→ **ABOUT THIS EXERCISE**
Copy the atopy and melanoma passage starting at "The researchers observed" and ending at "in extracutaneous sites.", swapping every "nonatopic" for "non-atopic".

Atopy is associated with a reduction in the risk for melanoma, according to a study published online Feb. 28 in Melanoma Research.
Jenni Komulainen, M.D., from the University of Eastern Finland in Kuopio, and colleagues examined whether a past or present atopic disorder is associated with cutaneous photodamage, pigment cell nevi, and skin cancers among adults at risk for any type of skin cancer (250 men and 246 women; 94 with immunosuppression).
The researchers observed no association between atopy and photodamage, keratinocyte carcinomas, or nevus count. Among 171 atopic individuals, there were fewer cases of melanoma (14.6 versus 22.2 percent) and the investigator-estimated risk class of skin cancers was lower compared with 325 nonatopic individuals. The multivariate odds ratio for melanoma was 0.583 in atopic individuals; the reduced risk was confined to mucus membrane atopy among immunocompetent individuals (odds ratio, 0.417). Compared with nonatopic individuals, fewer atopic individuals had malignancy in an extracutaneous site (8.8 versus 15.7 percent). Serum total immunoglobulin E (IgE) was not associated with skin cancers, photodamage, nevi, or malignancies in extracutaneous sites.

→ **DATASET ENTRIES**
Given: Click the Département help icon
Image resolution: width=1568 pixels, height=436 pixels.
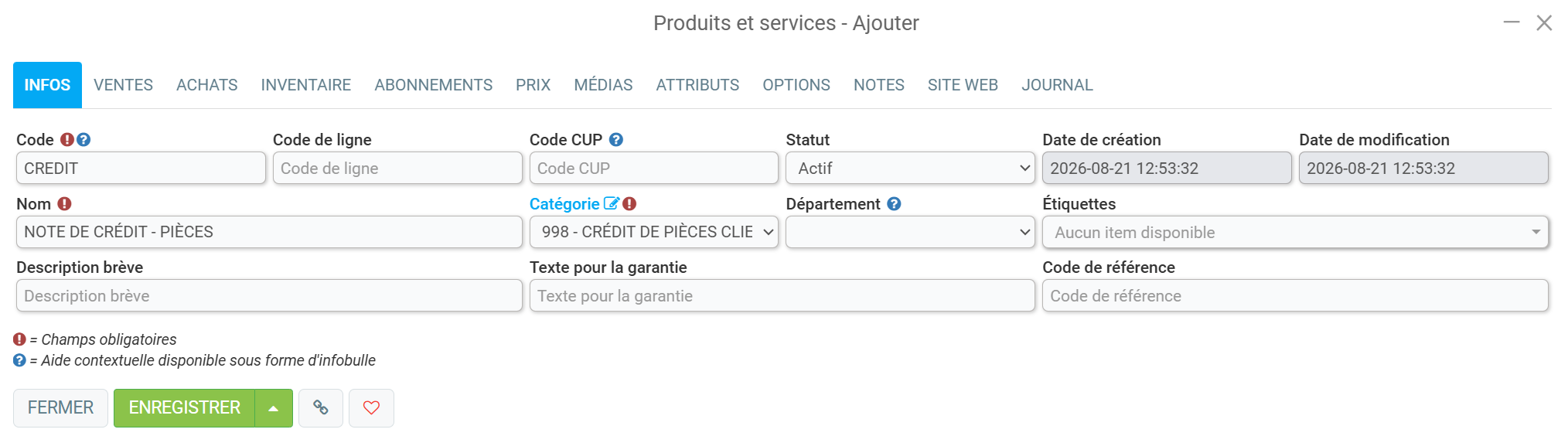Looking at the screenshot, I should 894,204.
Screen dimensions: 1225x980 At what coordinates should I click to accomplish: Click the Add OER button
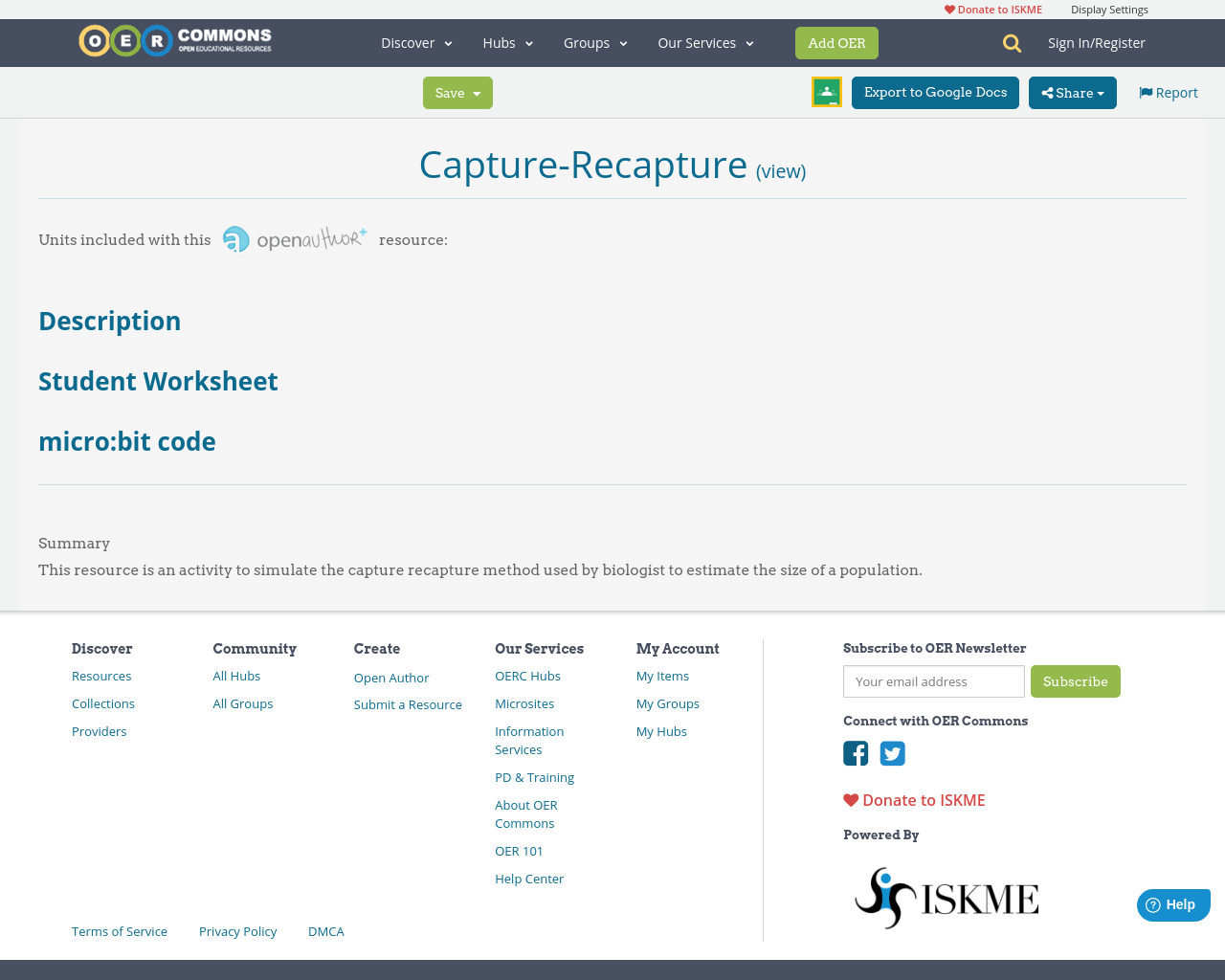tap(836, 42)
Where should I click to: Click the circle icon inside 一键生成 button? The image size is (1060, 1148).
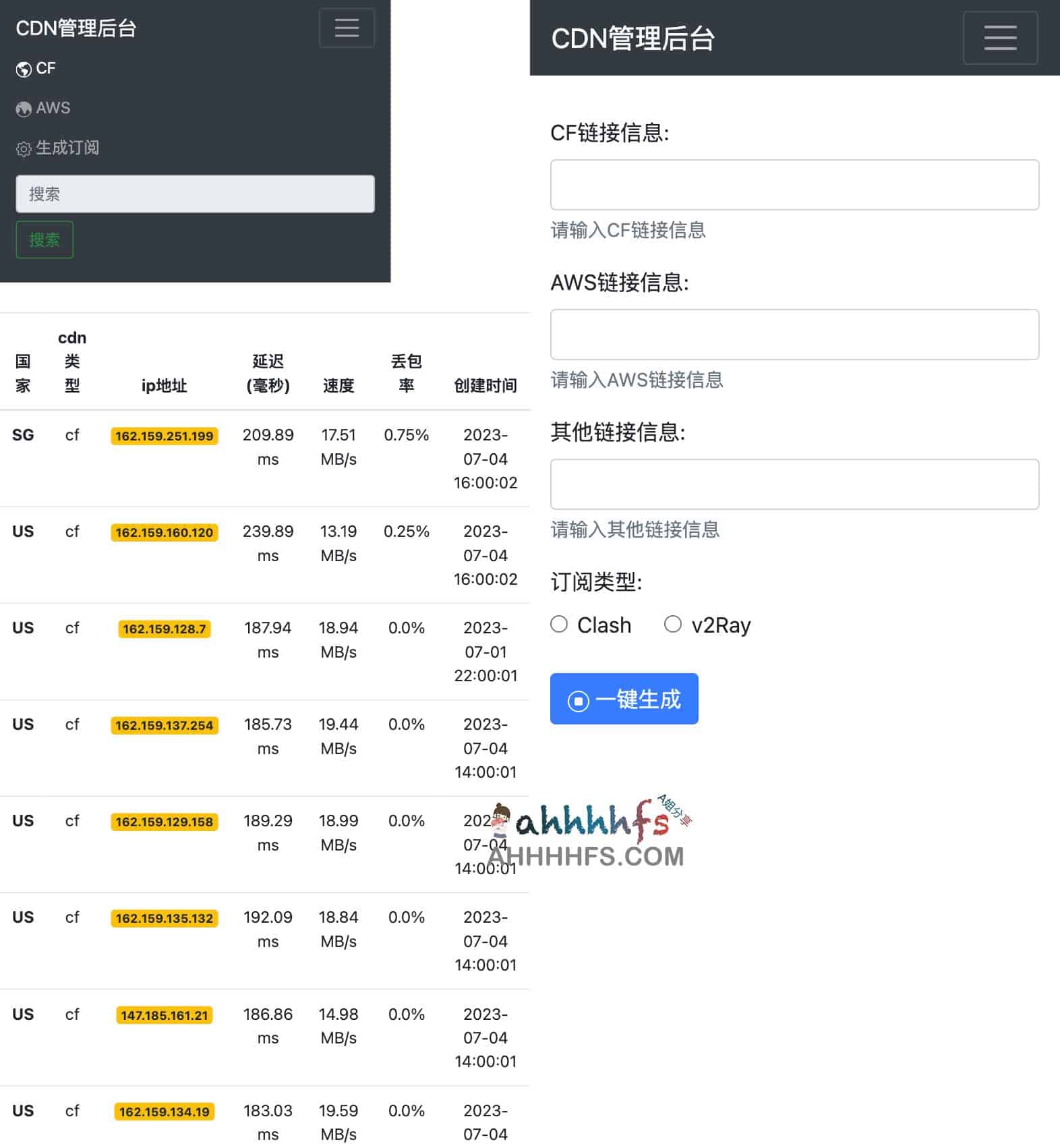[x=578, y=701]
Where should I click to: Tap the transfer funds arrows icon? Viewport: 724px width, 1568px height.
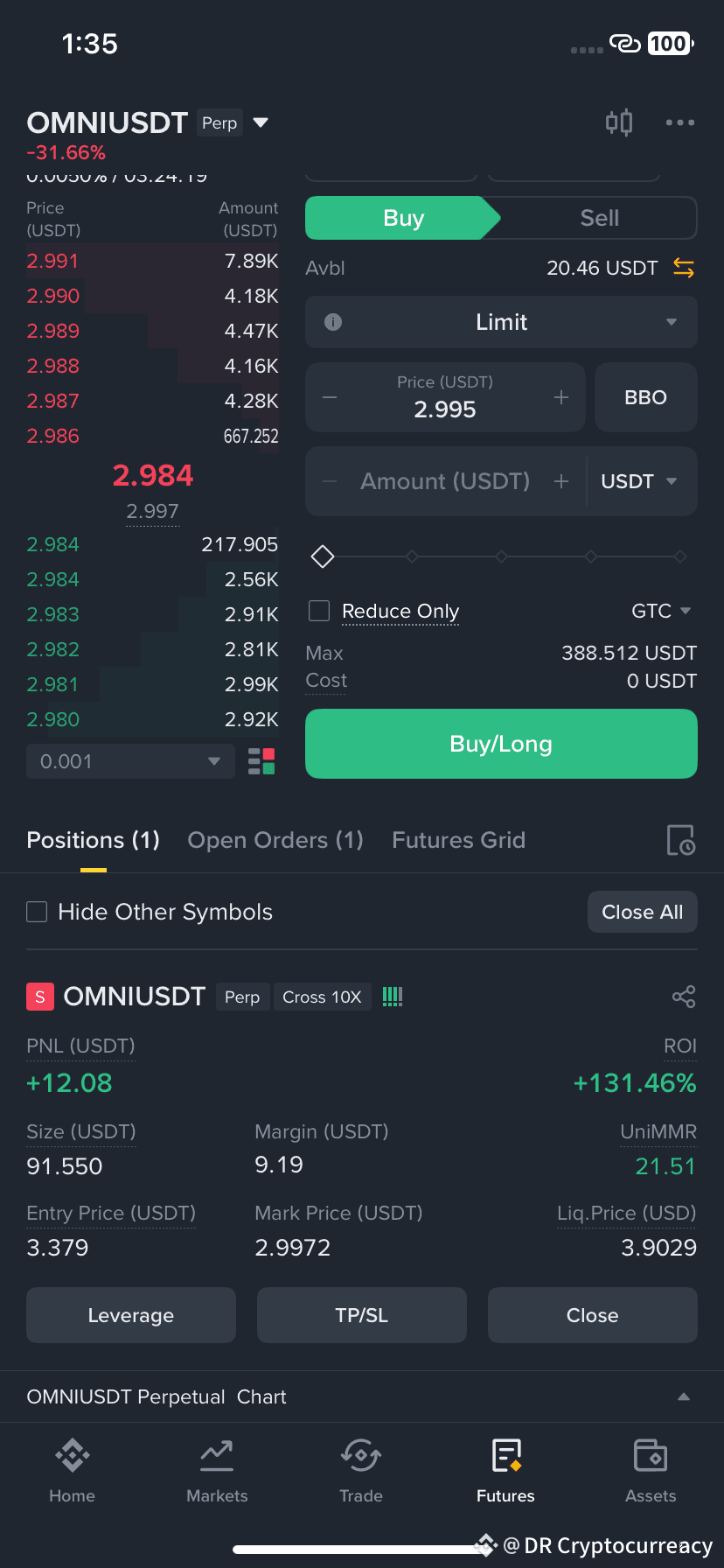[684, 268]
---
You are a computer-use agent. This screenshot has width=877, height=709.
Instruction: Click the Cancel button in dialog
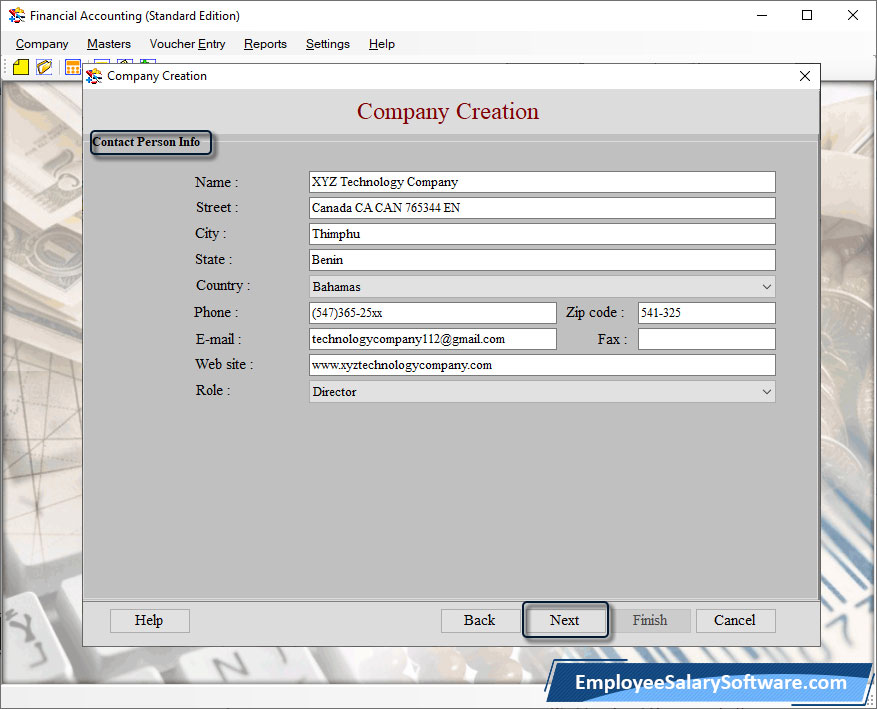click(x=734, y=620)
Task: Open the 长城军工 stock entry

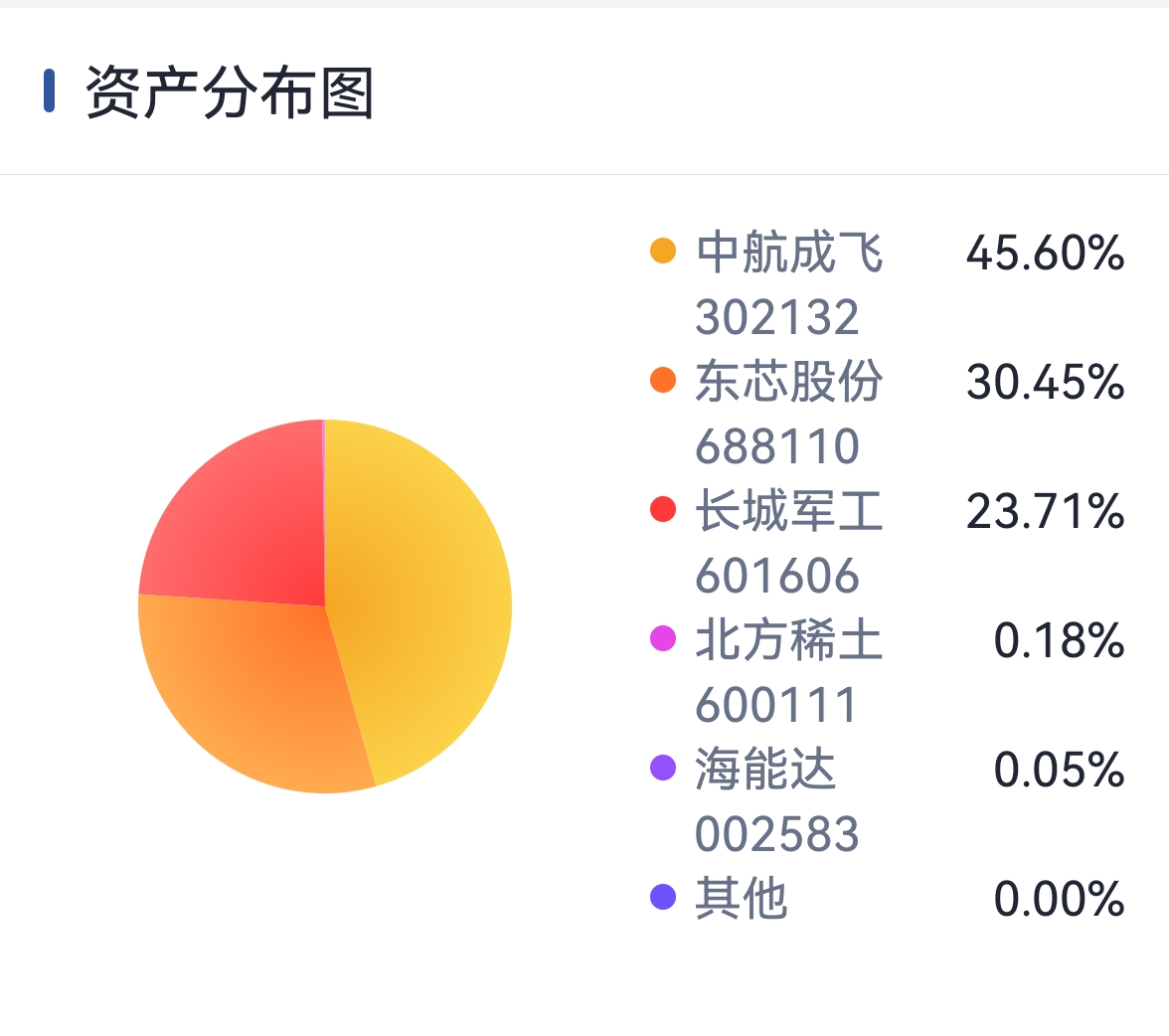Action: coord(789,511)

→ **WRITTEN RESPONSE**
The researchers observed no association between atopy and photodamage, keratinocyte carcinomas, or nevus count. Among 171 atopic individuals, there were fewer cases of melanoma (14.6 versus 22.2 percent) and the investigator-estimated risk class of skin cancers was lower compared with 325 non-atopic individuals. The multivariate odds ratio for melanoma was 0.583 in atopic individuals; the reduced risk was confined to mucus membrane atopy among immunocompetent individuals (odds ratio, 0.417). Compared with non-atopic individuals, fewer atopic individuals had malignancy in an extracutaneous site (8.8 versus 15.7 percent). Serum total immunoglobulin E (IgE) was not associated with skin cancers, photodamage, nevi, or malignancies in extracutaneous sites.